Gemini 2.5 Pro Preview TTS: Inconsistent Voice and Tone Output

I’m having an issue with the Gemini 2.5 Pro Preview TTS model. When I send a single API request with the same text, selected voice (user name), and temperature, the generated audio sometimes changes in tone — and occasionally, the voice sounds slightly different too.

Hii @Anbu_Studioz

Thank you for bringing this to our attention.
Could you please share the full payload details along with a sample of the code that you are using? We would like to reproduce the issue.

Hi @Shivam_Singh2,

I am experiencing this exact same issue with the Gemini TTS endpoints. In our application, when we send technical text inputs, the audio style processor destabilizes mid-output causing severe pitch distortion, tone dropping, and an unexpected gender flip (the male voice profile completely mutates into a female voice register).

Per Google’s official speech generation limitations documentation, this seems to be a variation of the known “Voice inconsistency with prompt instructions” bug. We’ve tested both prompt optimization and application-side text-chunking (sentence slicing), but the stateless nature of the requests causes the voice profile to randomly re-initialize its acoustic parameters across sequential chunks, creating a highly disjointed “multiverse of voices” effect.

Below are our exact system details, code implementation, and reconstructed API payload for replication.

Environment & Configuration Details

  • Target Model Endpoint: gemini-2.5-flash-preview-tts

  • Voice Preset Profile: Puck (Male)

  • Generation Parameters: Default system values (No explicit temperature, top_p, or top_k are defined in the config)

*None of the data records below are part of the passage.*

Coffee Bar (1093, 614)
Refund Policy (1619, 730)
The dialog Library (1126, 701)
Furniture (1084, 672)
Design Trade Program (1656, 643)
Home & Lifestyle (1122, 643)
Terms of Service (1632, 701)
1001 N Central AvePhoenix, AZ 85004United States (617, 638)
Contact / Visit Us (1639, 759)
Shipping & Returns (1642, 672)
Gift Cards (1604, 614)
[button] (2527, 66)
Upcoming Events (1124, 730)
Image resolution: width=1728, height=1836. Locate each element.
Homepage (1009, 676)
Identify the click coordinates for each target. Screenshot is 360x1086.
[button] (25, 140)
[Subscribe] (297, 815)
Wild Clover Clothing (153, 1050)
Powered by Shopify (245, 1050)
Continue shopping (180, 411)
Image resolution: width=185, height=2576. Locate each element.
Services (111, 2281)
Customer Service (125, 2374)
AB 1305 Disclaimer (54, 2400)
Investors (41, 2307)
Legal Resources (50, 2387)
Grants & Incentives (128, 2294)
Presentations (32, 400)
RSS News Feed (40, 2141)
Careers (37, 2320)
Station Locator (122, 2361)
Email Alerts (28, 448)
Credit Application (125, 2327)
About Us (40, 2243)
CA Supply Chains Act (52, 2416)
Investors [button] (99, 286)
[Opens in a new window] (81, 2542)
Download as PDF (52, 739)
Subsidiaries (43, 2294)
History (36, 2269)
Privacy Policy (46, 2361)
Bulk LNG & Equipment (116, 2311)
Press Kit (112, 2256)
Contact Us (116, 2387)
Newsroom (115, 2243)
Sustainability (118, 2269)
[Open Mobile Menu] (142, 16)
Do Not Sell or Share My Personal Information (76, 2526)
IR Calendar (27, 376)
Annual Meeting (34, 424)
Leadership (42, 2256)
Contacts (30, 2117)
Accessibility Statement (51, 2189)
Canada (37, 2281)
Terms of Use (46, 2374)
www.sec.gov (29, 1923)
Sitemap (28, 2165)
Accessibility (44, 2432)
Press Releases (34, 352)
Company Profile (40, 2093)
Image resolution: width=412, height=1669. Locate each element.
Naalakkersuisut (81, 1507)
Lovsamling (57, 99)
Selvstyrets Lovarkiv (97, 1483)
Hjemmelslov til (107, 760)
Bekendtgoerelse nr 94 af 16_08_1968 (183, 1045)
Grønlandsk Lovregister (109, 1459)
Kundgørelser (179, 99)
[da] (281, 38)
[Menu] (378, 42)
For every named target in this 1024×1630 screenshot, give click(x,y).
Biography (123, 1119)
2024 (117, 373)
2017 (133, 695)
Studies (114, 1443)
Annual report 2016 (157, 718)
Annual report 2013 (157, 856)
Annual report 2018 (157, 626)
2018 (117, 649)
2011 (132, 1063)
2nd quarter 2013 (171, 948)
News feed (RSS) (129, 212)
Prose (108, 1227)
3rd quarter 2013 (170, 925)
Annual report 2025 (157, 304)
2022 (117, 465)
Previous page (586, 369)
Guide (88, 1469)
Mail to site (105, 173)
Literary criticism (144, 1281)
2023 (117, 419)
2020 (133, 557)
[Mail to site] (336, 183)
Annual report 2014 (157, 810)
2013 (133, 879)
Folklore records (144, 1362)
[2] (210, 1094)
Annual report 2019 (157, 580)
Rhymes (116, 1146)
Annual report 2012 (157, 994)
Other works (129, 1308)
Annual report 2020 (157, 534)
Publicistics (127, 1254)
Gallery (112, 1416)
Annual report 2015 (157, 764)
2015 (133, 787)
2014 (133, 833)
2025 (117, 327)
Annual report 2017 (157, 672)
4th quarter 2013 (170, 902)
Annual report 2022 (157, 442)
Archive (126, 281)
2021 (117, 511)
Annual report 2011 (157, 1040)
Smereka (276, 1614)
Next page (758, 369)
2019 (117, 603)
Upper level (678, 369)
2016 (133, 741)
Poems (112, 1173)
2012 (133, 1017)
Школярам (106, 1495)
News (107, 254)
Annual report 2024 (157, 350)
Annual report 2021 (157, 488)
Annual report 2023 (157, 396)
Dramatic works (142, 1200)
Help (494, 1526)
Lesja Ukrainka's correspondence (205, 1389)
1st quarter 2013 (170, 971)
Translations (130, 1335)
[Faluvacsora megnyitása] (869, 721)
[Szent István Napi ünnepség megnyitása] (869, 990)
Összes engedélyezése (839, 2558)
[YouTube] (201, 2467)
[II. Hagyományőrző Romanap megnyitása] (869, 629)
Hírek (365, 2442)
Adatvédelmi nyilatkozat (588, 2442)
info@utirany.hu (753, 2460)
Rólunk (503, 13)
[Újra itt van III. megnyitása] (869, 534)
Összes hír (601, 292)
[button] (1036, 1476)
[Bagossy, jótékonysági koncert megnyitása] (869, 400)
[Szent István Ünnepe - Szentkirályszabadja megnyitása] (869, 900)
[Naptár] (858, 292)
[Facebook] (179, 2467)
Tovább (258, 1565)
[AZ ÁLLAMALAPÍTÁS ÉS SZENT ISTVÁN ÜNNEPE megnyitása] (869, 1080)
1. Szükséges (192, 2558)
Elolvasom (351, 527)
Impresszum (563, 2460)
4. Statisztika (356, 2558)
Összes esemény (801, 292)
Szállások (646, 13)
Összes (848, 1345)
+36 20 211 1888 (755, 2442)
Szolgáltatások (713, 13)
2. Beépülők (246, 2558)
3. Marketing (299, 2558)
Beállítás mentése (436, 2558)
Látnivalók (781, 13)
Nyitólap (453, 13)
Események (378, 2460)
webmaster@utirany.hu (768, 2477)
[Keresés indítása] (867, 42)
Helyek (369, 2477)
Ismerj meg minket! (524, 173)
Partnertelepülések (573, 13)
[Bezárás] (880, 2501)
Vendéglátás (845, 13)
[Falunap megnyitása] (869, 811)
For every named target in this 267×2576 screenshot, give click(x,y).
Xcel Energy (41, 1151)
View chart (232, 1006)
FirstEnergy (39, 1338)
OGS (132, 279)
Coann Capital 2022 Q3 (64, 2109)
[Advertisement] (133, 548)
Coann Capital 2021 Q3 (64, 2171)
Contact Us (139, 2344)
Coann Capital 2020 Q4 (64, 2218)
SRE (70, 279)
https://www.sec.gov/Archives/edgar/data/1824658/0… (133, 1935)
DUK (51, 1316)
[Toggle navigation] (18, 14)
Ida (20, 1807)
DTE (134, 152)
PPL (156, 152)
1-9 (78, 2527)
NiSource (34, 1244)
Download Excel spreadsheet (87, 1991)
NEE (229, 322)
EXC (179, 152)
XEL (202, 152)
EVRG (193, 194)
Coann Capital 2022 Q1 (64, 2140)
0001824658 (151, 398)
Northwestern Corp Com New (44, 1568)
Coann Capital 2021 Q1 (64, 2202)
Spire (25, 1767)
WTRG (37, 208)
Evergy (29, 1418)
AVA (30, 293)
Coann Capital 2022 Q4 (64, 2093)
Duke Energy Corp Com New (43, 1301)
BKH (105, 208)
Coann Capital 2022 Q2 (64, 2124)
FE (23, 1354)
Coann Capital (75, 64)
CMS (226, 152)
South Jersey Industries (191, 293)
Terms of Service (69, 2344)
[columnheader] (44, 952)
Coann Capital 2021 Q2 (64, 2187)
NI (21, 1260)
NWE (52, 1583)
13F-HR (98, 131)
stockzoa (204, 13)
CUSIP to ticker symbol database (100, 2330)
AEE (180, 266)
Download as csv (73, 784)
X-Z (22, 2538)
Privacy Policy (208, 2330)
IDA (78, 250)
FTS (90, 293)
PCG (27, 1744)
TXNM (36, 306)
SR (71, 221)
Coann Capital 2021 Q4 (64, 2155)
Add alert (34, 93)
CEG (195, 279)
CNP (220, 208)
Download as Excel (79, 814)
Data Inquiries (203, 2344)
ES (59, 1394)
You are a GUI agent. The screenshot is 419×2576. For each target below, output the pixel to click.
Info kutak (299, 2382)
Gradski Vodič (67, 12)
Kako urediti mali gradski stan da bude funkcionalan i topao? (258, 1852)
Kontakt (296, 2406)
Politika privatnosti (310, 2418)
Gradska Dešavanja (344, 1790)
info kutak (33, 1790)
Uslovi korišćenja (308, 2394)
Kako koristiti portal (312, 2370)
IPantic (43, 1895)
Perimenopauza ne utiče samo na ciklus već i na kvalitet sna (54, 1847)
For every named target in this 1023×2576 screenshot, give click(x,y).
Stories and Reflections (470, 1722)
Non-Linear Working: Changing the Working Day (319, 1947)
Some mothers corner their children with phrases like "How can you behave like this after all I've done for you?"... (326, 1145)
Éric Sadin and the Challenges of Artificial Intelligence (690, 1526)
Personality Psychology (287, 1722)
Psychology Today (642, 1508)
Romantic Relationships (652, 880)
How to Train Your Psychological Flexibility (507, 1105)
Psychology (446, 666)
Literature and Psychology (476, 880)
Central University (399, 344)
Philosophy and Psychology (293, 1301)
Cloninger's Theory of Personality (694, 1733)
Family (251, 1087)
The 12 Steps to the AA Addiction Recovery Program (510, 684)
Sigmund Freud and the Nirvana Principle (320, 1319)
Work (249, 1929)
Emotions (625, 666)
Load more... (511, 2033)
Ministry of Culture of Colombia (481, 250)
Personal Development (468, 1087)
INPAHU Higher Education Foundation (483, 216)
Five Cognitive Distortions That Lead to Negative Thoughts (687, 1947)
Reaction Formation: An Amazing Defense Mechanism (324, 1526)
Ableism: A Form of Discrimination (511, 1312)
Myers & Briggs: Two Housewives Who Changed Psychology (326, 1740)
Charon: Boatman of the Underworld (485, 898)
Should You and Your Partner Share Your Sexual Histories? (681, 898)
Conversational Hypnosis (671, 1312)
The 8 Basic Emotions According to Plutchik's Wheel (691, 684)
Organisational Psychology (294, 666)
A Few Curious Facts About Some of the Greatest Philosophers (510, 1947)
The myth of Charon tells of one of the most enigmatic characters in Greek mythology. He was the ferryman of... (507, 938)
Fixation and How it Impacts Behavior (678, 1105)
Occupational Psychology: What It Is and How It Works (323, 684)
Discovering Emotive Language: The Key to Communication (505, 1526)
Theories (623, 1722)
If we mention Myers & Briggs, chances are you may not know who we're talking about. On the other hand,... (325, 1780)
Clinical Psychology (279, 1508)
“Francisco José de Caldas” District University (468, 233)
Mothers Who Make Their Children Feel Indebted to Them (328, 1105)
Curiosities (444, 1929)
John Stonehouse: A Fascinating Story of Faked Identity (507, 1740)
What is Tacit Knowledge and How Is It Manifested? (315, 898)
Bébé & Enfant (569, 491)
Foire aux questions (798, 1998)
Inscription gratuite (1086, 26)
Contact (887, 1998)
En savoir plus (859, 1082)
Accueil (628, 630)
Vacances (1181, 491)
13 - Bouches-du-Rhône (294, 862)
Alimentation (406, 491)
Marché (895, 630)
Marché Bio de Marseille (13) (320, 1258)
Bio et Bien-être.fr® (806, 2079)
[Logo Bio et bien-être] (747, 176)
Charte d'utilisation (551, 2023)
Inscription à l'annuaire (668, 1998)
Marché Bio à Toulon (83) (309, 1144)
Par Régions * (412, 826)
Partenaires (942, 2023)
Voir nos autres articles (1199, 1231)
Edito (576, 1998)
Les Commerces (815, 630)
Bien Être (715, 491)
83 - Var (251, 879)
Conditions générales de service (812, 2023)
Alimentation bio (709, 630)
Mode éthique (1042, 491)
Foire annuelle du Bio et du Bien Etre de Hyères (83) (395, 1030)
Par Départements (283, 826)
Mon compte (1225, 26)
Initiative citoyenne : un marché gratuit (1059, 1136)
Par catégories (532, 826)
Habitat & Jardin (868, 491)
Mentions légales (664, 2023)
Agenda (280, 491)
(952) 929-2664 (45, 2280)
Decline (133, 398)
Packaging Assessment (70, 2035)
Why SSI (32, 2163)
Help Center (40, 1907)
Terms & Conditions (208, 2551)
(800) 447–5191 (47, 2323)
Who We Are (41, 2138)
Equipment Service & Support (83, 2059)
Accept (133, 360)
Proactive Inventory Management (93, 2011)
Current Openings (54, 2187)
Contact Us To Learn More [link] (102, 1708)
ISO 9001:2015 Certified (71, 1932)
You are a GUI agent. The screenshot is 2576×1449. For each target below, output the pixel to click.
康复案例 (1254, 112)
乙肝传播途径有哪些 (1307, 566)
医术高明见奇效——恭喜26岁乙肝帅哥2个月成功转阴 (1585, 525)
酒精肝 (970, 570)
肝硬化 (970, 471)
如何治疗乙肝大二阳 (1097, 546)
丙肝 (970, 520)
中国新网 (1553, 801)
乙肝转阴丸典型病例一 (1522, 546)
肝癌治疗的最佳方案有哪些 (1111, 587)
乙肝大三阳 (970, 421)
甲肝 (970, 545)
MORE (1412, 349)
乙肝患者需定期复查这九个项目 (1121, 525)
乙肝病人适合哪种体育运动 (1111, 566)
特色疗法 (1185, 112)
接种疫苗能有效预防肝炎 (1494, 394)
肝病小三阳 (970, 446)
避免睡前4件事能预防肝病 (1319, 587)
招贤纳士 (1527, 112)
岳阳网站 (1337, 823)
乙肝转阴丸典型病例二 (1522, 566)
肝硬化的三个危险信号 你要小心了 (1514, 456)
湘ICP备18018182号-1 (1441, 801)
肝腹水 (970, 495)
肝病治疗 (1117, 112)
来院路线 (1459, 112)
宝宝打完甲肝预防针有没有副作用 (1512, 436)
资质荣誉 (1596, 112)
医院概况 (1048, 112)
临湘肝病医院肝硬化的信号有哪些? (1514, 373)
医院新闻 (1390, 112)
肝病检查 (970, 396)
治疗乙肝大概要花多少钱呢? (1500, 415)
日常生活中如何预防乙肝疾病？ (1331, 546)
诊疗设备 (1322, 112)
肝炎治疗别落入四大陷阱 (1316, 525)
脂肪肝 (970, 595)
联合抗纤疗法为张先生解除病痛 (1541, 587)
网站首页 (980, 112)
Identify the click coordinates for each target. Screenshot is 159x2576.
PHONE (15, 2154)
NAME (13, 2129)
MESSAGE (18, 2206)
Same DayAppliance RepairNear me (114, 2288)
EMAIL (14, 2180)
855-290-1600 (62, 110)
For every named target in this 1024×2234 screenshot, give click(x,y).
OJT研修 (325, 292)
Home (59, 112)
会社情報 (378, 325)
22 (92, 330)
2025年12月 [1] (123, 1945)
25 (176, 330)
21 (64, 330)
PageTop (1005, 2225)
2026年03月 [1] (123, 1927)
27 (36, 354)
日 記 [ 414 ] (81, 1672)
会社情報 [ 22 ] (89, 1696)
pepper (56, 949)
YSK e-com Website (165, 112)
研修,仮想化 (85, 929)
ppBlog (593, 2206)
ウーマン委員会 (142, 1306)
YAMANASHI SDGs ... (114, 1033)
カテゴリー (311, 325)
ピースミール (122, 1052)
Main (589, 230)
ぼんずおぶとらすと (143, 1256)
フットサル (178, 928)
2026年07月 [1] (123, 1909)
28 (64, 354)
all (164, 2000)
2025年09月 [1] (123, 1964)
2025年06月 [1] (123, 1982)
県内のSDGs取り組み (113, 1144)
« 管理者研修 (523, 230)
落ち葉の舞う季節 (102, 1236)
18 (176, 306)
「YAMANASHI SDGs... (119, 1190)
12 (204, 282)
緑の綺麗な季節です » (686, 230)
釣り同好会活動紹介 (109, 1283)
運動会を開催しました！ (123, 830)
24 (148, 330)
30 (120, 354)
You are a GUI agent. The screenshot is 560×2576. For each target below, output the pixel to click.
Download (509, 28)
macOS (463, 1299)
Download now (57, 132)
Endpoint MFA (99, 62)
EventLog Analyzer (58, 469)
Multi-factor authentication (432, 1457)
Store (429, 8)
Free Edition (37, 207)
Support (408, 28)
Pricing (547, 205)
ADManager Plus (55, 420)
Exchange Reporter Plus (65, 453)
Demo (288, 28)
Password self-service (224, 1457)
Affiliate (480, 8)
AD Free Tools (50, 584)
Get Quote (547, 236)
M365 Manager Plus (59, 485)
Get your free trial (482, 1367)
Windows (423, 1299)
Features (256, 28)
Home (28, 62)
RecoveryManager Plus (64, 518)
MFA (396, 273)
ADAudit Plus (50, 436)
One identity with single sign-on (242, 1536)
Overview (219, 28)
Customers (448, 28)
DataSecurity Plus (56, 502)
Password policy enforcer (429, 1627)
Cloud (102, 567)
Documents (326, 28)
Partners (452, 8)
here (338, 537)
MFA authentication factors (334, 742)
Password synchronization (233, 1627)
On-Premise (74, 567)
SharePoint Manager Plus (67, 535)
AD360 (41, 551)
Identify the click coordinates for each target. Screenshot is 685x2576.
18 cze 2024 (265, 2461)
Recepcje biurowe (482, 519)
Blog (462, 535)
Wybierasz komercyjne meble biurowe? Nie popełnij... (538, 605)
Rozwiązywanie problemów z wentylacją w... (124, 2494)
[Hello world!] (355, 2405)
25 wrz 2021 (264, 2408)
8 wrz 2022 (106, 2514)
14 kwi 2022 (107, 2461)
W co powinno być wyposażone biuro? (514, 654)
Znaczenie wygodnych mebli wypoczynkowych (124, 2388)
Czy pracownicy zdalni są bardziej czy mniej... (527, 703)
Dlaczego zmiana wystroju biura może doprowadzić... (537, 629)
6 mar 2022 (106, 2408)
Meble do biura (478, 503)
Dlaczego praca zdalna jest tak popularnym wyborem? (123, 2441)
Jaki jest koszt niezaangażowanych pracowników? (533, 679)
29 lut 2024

Reconstructed E2E API Request Payload

{
  "model": "gemini-2.5-flash-preview-tts",
  "contents": "Speak the following text naturally as speech. Follow these guidelines:\n- Language: English\n- For multilingual text (mixing English with Hindi, Punjabi, Tamil...), pronounce each word in its native language naturally\n- Ignore and skip over special characters like quotes, asterisks, hashtags...\n- Convert numbers to their word equivalents\n- Maintain natural pauses at commas and periods\n- Use appropriate intonation and emotion based on context\n\nText to speak:\nCan you describe a time when you used boundary value analysis in manual testing, and explain how it helped you identify defects or improve test coverage?",
  "config": {
    "response_modalities": ["AUDIO"],
    "speech_config": {
      "voice_config": {
        "prebuilt_voice_config": {
          "voice_name": "Puck"
        }
      }
    }
  }
}

Any insights on how to enforce voice consistency or stabilize the speaker profile across long-form/technical token payloads on the preview tier would be highly appreciated. Thank you!